Che fine ha fatto Lazaar? “Voglio il Marocco. Ho parlato con Hakimi dopo quel rigore”

Quella strada di Casablanca dove tutto è cominciato, le radici messe a terra a quasi 3mila chilometri di distanza, poi quel gol in Serie A forse irripetibile partito da molto lontano. Achraf Lazaar ha 30 anni e vuole vivere una nuova avventura

Simone Lo Giudice

9 dicembre

Un filo rossoverde connette i due continenti del suo cuore: il primo colore rappresenta la passione per il gioco, il secondo la speranza che non muore mai. Storia di Achraf Lazaar, l’ex ragazzino di Casablanca oggi diventato uomo che lavora molto e suda altrettanto per provare a riprendersi tutto quello fino a poco tempo fa è stato suo. Con Hakimi ha in comune il nome e il ruolo, ma soprattutto un desiderio: vedere i Leoni dell’Atlante conquistare un nuovo continente con il pallone tra i piedi. Oggi Achraf si sveglia all’alba come faceva un tempo la sua mamma per guadagnarsi da vivere. L’ex calciatore del Palermo si alza, prega poi si mette al lavoro sul campo. Il suo Marocco fa la stessa cosa, da una ventina di giorni a questa parte, in Qatar tra sabbia e sogni, spinto dall’amore di un intero popolo. Oggi Lazaar ha due cose nel cuore: i suoi compagni nuovi eroi di Doha e un grande desiderio per il futuro, cioè tornare a indossare la maglia della nazionale del suo Paese dopo esserselo meritato sul campo.

Achraf, come sta?

Bene, sono tranquillo con la mia famiglia. Mi trovo a Varese dove sono cresciuto da ragazzino. Mia mamma si è affezionata alla zona. Anche per mio padre era così, purtroppo l’ho perso due anni fa. Pure i miei zii e miei cugini si trovano bene qui. È casa.

Che momento sta vivendo come calciatore?

Mi sto allenando con una squadra della zona. Mi segue un preparatore atletico con cui programmo le mie giornate. Cerco di mantenermi in forma, sono un po’ ossessionato sotto questo punto di vista. Cerco di essere sempre al massimo fisicamente. Peccato, se avessi avuto una squadra di club nei mesi scorsi, a quest’ora sarei con i miei connazionali a lottare per il Mondiale.

Che effetto le fa seguire il Marocco da casa?

· · · · · · ·

INDICAZIONE:
Secondo l'estratto della fonte, in quale città si trova ora Achraf Lazaar con la sua famiglia?

DATI FORNITI:
· · · · · · ·

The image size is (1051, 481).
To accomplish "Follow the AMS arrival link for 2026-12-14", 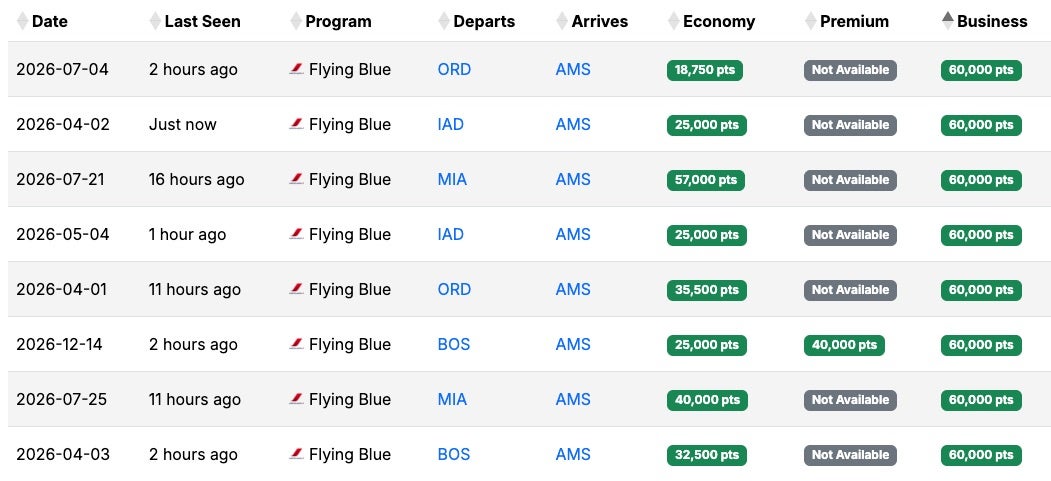I will tap(573, 345).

· · · · · · ·

ESITO DEL COMPITO:
A Varese.